With the publication of Arum and Roksa’s Academically Adrift, Hacker and Dreifus’ Higher Education?, and other indictments of undergraduate experience, governors expressing disappointment with the skill levels of college graduates, the public angry about tuition, and an embarrassing fact about the university appearing every week on cable news, higher education in the United States seems to be reaching a critical point. Thomas Benton termed it in his “Academic in America” column a “perfect storm,” and his summary of the “wreckage” is one of the most concise and accurate portrayals of the situation that I’ve seen.

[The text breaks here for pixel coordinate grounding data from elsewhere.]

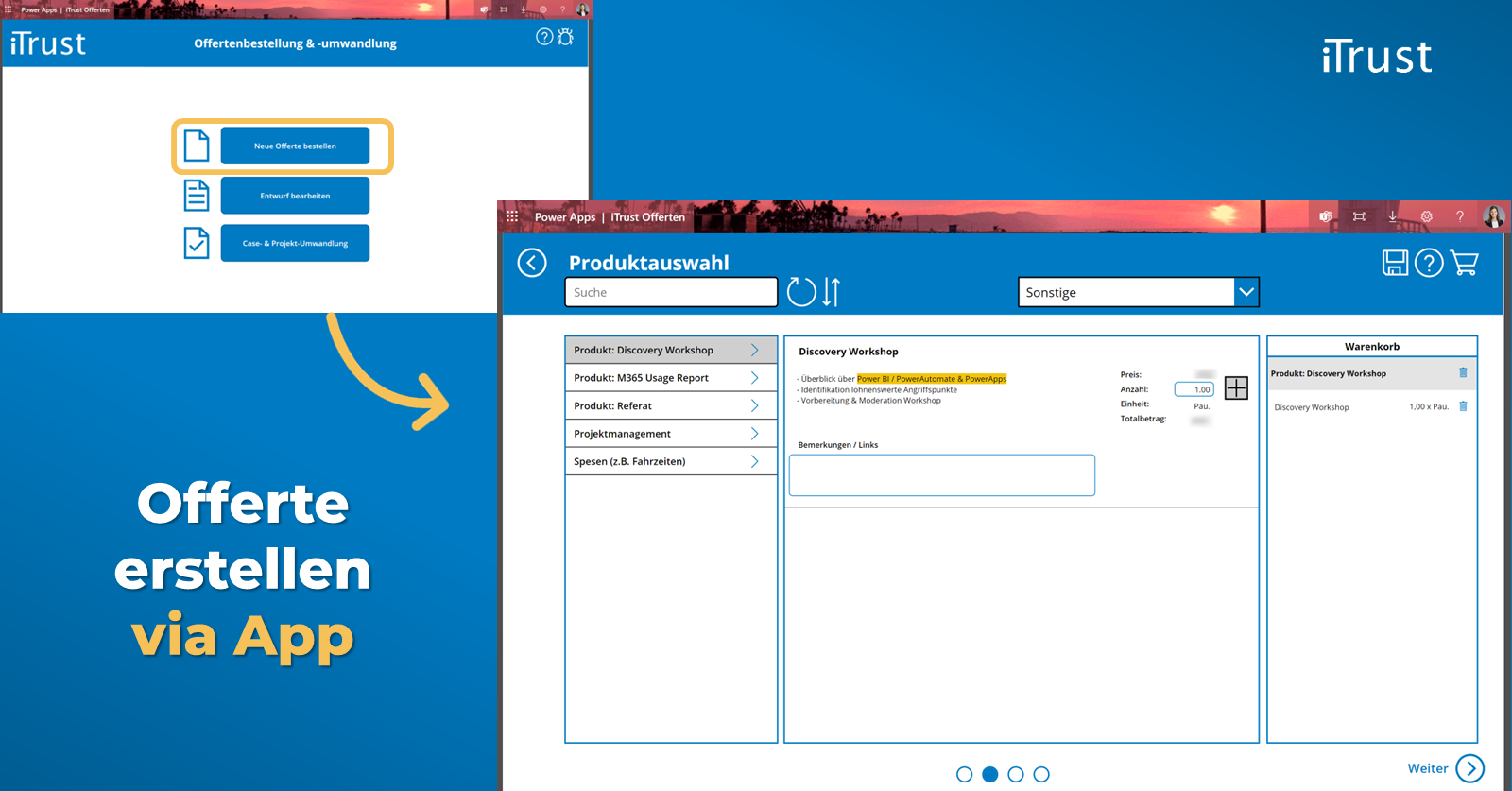Click the help icon beside the cart
The image size is (1512, 791).
coord(1429,263)
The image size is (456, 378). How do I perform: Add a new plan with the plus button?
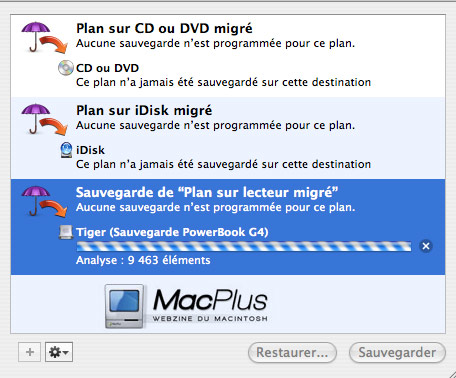point(30,352)
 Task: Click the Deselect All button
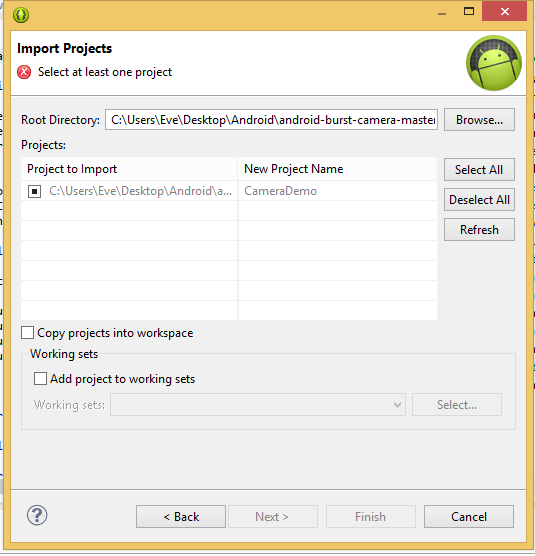pos(479,200)
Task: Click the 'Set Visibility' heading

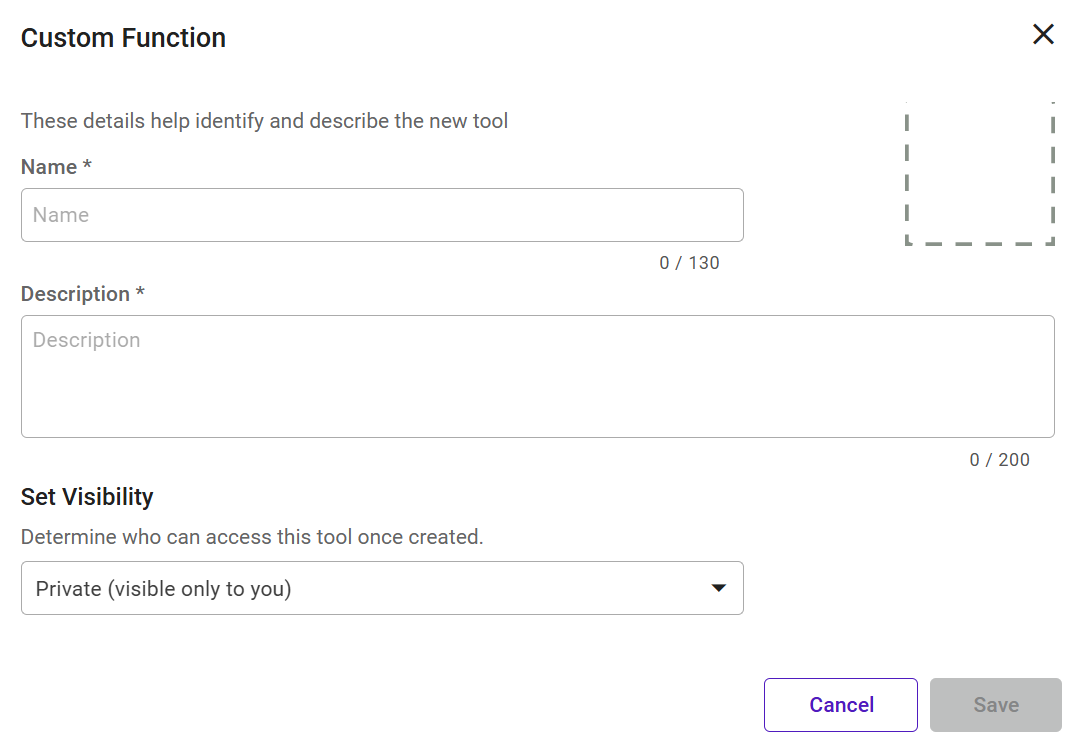Action: tap(87, 497)
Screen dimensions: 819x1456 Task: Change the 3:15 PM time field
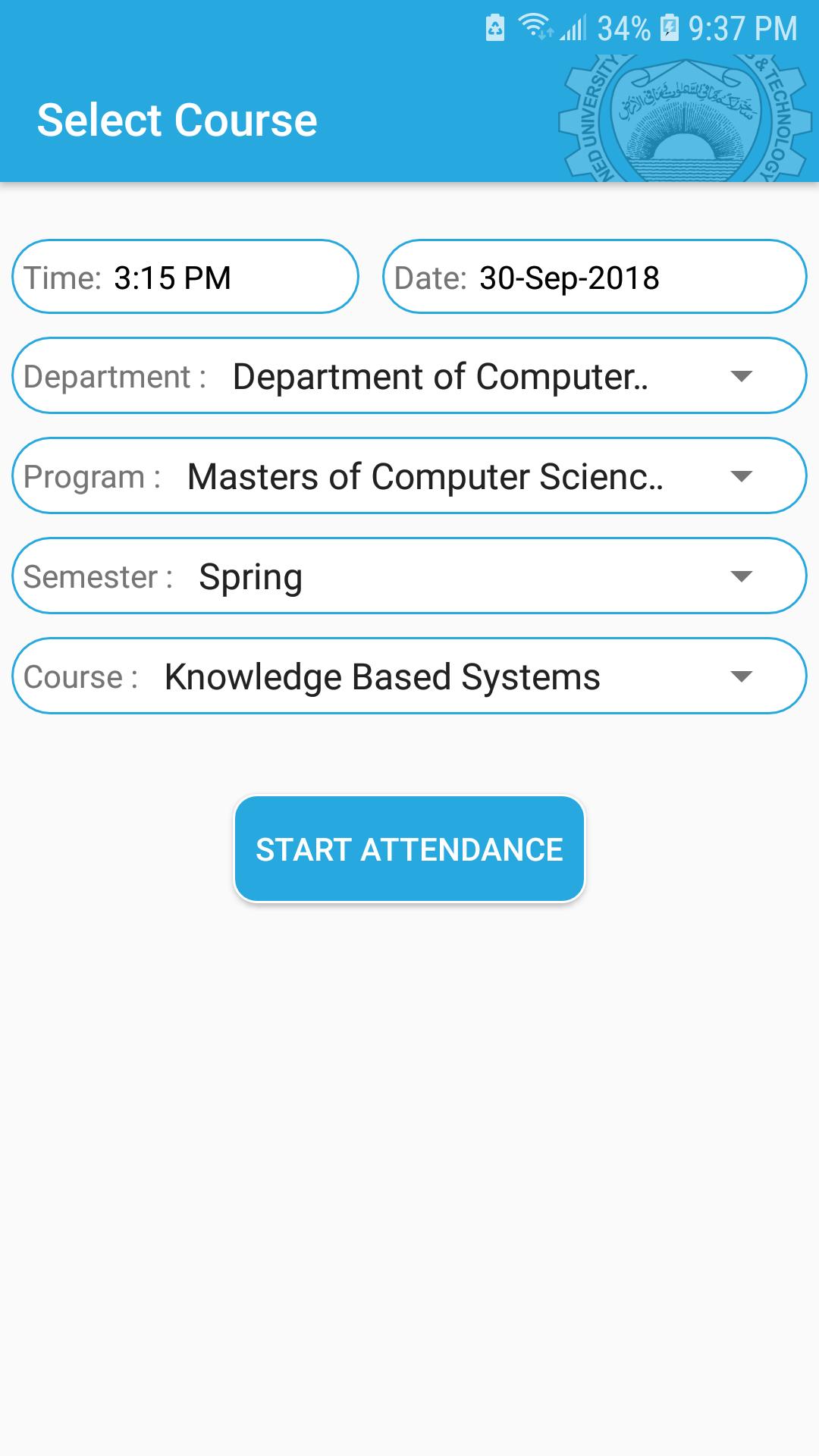pos(173,278)
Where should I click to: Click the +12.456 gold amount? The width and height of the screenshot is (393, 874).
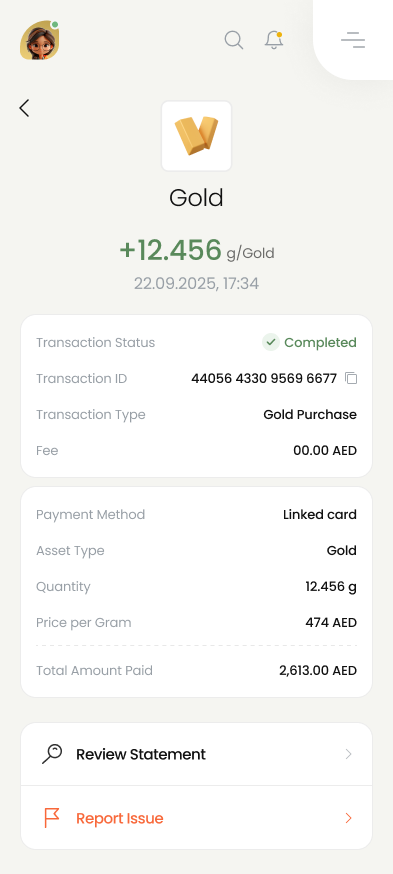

One passage is worth noting:
To many students, “much of the academic program, particularly general education, seems disconnected from the practical skills needed to secure those jobs. In order to maintain that Potemkin Village, faculty members and students have entered into a ‘disengagement compact,’ in which they place fewer demands on each other so that other interests—research for the professor and social activities for the students—can be pursued with fewer distractions. Professors pretend to teach, students pretend to learn. That results in the cultivation of students’ instincts, guided by checklist rubrics, for doing the least amount of work necessary to receive the desired level of distinction, in a context in which the A- is the new C.”
The “disengagement compact”—yes, it works for everyone. Students like it because it lowers the workload. Teachers like it because it lowers the workload. Administrators like it because it reduces complaints and raises retention rates. Who on campus has the incentive to push re-engagement?
For that matter, which campus group has the incentive to reverse the other unfortunate trends Benton lists? The expansion of “social and extracurricular commitments” doesn’t much concern the faculty as long as it doesn’t interrupt their work or bring the classroom atmosphere down too much. It costs a lot, but if loads of extracurriculars help the institution acquire a reputation as a fun school, then applications go up and tuition can, too. “Alienation from professors” can turn teaching into a dreary affair, true, but individual professors can’t do much about it and they make their peace with it. Besides, they also discover that a teacher who overcomes it finds student contact hours outside class a burden as much as an inspiration.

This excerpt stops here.